What you need to do ->
A: According to the article on the building energy performance gap, how large is the typical difference between actual and predicted energy use?
B: Continue the article on narrowing the building energy performance gap from where it stops.

*** Text block Section Begins ***

Narrowing the performance gap: realising the art of the possible
Author: Kerry Mashford Date: 22/07/2013
It’s a well-known saying that “in theory, theory and practice are the same - In practice, they aren’t”. The difference between actual and predicted energy use in both new and refurbished buildings is becoming indisputable. The size of this difference? Significant – typically at least 150-200% but often much greater. Yet the reasons for this difference are not widely understood.
The 'performance gap'
Several themes are emerging that help to explain why buildings in use are hard pressed to achieve the energy performance predicted at design. These factors span every stage of the building’s life - design, procurement and construction, installation and commissioning, occupation and maintenance -and in isolation or collectively can severely limit the actual energy performance of a building in use. The National Energy Foundation is committed to improving measurably the use of energy in buildings, and we have worked in a broad range of settings to achieve this. The situation is undoubtedly complex, but the scale of the task needn’t be paralysing – there are a myriad of adjustments open to all in the built environment sector which, if taken, will enable us to narrow the performance gap– at an industry and individual building level.
The passive features of a building are of course integral to its energy performance. Yet the overall fabric performance of the building may not meet design predictions if ‘buildability’ isn’t considered fully, which introduces subsequent construction difficulties. Excellent schemata may not translate well to the physical space, limiting their performance before the building work is even fully underway. The situation can be further compounded by the services design not being realised accurately in physical installation. I champion involving the end-user where possible in the specification process – being involved at the outset sets the foundation for a holistic approach to building performance evaluation and optimisation and can create a ‘golden thread’ of performance outcomes to guide every step of the design and delivery process.
The segregation of roles, minimal communication and compressed timescales that so often typify the commissioning process mean the rationale of why the building was designed, or systems configured, in a particular way can easily slip off the radar. When faced with a building with which they have had no previous involvement, an incoming Facility Manager has to rely on previous experience to improve its energy performance, and follow best practice in tailoring the building’s settings and services to best meet the occupants’ needs and activities, then monitor closely and revisit frequently. Benchmarks, like CIBSE TM46, and methodologies like CIBSE TM22 are valuable resources to assist this process. The increased uptake of soft landing methodologies, extended and seasonal commissioning are helping to bridge this knowledge gap – and deliver buildings that work for the occupants all year round.
Management systems and controls
Building management systems are inherently complex and interdependent. There is no “set and forget” panacea, subject to both changing occupant needs and operator error. BMS systems often do not retain historical performance data so ensuring that an accurate record is kept over time of settings, key environmental and performance parameters ensures visibility at least of what has gone before – and is a step towards avoiding performance decay.

*** Text block Section Ends ***
*** Data provided Section Begins ***

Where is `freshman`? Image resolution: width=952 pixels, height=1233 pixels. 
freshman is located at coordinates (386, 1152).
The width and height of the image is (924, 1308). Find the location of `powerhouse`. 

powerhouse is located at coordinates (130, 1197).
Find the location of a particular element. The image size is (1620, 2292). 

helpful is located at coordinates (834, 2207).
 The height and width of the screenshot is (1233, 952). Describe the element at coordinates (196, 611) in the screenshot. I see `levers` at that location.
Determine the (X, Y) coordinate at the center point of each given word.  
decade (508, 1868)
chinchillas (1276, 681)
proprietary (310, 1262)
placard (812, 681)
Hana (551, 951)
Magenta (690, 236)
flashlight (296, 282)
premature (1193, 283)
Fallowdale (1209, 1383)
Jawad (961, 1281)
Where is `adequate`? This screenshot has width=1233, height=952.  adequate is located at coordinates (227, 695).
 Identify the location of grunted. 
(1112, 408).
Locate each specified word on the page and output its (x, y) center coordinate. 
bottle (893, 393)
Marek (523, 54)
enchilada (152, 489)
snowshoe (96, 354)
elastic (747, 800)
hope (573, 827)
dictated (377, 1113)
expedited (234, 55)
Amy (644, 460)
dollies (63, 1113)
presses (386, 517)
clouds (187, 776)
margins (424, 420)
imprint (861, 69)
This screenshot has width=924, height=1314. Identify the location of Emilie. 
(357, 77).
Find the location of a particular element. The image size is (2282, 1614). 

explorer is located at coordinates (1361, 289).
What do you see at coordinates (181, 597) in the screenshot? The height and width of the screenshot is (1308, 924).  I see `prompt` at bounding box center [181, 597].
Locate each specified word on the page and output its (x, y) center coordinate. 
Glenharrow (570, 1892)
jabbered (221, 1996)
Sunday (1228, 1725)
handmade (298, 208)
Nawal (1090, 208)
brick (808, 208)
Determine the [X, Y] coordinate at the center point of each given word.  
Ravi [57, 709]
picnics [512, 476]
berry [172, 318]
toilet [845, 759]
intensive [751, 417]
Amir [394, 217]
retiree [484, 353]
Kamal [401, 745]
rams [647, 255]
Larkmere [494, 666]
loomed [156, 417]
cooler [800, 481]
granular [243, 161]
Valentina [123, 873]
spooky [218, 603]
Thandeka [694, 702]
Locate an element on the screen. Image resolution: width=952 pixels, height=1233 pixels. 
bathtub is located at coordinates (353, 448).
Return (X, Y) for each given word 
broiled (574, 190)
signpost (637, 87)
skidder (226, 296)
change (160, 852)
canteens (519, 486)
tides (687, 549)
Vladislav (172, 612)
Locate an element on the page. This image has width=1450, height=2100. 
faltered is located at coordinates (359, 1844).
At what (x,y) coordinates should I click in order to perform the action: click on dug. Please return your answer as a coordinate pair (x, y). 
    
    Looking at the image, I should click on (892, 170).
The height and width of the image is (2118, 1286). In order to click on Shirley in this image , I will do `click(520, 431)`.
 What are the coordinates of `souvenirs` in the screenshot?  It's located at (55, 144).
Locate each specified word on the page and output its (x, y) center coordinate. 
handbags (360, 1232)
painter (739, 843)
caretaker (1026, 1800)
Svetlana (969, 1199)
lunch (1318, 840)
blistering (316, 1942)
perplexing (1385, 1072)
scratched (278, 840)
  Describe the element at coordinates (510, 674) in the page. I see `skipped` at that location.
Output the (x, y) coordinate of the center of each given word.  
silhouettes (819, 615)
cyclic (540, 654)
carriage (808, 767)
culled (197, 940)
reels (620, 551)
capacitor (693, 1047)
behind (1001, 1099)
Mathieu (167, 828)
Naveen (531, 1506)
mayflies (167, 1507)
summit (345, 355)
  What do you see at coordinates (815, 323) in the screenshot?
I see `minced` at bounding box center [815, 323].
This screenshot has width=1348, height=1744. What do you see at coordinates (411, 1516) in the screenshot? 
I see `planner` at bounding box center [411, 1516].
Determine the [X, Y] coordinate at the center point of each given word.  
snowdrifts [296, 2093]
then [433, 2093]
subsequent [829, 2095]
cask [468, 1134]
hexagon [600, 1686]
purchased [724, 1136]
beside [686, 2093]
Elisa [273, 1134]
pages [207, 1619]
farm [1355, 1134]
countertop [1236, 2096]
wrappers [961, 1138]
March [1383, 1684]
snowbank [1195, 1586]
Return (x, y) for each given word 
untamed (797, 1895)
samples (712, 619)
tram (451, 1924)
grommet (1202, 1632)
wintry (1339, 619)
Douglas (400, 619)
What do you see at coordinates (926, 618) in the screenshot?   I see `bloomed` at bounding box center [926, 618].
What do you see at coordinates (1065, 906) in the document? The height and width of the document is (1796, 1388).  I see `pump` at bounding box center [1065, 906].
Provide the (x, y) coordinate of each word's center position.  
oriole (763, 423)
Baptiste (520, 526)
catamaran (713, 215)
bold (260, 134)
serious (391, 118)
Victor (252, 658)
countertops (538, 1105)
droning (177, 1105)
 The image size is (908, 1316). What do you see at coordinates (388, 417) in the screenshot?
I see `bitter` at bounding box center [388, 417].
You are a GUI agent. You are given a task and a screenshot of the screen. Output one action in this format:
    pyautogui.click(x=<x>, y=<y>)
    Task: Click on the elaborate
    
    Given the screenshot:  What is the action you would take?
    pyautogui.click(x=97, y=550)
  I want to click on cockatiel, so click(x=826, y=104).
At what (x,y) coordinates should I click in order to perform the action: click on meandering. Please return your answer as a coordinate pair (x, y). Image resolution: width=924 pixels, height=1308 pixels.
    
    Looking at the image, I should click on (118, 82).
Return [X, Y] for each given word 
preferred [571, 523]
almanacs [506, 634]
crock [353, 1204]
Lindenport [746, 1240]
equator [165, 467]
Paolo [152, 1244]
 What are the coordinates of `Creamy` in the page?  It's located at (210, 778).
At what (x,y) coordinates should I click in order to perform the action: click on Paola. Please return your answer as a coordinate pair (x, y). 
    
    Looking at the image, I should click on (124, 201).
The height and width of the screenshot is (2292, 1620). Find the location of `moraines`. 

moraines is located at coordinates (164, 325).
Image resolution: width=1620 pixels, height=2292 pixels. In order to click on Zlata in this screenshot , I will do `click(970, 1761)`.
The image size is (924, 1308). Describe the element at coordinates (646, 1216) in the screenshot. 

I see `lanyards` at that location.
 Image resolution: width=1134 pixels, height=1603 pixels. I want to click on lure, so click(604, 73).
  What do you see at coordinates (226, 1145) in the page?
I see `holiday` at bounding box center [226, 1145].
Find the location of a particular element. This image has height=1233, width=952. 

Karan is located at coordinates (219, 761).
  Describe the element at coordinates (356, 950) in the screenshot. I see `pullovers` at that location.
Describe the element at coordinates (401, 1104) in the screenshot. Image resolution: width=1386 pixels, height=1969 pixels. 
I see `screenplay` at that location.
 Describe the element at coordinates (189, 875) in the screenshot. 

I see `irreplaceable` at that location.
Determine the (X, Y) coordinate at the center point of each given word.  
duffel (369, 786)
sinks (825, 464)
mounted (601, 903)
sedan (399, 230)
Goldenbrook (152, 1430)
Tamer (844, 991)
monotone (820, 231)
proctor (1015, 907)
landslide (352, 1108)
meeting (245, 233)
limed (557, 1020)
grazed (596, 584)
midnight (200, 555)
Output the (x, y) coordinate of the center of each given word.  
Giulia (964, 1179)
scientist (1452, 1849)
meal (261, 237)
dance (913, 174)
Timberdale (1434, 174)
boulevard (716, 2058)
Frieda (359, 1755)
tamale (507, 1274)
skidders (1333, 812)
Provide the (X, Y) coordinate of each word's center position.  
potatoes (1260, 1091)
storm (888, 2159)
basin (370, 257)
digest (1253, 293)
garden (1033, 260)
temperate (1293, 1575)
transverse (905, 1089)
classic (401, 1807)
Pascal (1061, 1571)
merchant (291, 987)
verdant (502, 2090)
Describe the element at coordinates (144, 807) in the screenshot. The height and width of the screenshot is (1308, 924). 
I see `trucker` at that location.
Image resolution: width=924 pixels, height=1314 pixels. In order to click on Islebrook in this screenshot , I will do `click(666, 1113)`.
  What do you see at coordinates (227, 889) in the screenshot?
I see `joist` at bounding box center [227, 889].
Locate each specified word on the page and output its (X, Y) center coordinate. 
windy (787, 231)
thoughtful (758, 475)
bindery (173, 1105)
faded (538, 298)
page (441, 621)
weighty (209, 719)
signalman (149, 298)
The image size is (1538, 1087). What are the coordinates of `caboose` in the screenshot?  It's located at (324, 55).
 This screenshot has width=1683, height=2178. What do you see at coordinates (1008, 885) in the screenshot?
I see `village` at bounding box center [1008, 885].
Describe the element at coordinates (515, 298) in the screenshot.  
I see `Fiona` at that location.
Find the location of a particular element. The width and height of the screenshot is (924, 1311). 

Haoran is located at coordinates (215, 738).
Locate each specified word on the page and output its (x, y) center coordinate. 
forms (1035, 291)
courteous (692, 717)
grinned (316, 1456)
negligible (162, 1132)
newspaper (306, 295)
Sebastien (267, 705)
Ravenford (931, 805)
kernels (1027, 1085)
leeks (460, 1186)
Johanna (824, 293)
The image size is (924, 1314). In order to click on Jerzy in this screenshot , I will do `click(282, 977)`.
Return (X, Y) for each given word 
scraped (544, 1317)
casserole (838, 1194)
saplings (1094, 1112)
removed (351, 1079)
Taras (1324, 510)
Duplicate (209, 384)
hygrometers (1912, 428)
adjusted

*** Data provided Section Ends ***

Expected outputs ->
A: Typically at least 150-200%, but often much greater.

B:
The complexity of controls is also emerging as having a significant impact on a building’s performance – no more so than in building lighting. Whatever the M&E system, “Keep it simple” holds true: Non-intuitive controls, with no feedback to the user to confirm successful operation, impenetrable instruction manuals, or rejecting adequate manual controls in favour of complex, remote control - all risk unnecessary energy use. Tackling this issue goes back to the building design phase – and a call for ‘fit for purpose’ solutions that will impact effective use of controls. Regularly checking optimal control settings, taking the building’s occupancy and use into consideration, and ensuring clear and simple instructions at ‘touch points’ where building users interact with the building through manual or remote controls, can make a very real difference to both energy use and occupant satisfaction.
The deployment of sub-meters is now not only mandatory in new non-domestic buildings but, if correctly configured and reconciled, provide granularity of building energy usage at both a ‘horizontal’ (by floor or area) and ‘vertical’ (by function) level. Conducting a building energy assessment, using CIBSE’s TM22 framework for example, facilitates comparisons (with similar buildings or in the same building over time) and deepens insight into building energy use, providing a robust basis for action – be it system improvement, re-commissioning, fault rectification or occupant guidance.
Improving building performance is reliant on implementing measurement and monitoring protocols, quantifying and comparing performance, and conducting a root cause analysis, to unpick the reasons prediction and practice are different. Responses need to address the cause, not the symptom. How well these responses are implemented of course shapes their degree of success.
Energy use in context and sharing learning
Once actual energy usage is really understood, it needs to be put in context with other, similar buildings. It is then we can share the genuine learning of what works, and what doesn’t. This will take bravery, but the industry is squaring up to this challenge – as can be seen by recent media campaigns. If we can share what really does and doesn’t work, and why, the prize is considerable for us all - lower costs, reduced energy usage and achieving carbon reduction commitments, as well as buildings where people like to live, work and play.
Closing the performance gap
Through our projects and services, the National Energy Foundation is shaping and witnessing the art of the possible in real-life settings in closing the performance gap. When there is a whole system approach to building delivery – addressing eventual energy use at design, procurement, construction, commissioning, hand-over and operation – we will see the performance gap diminish.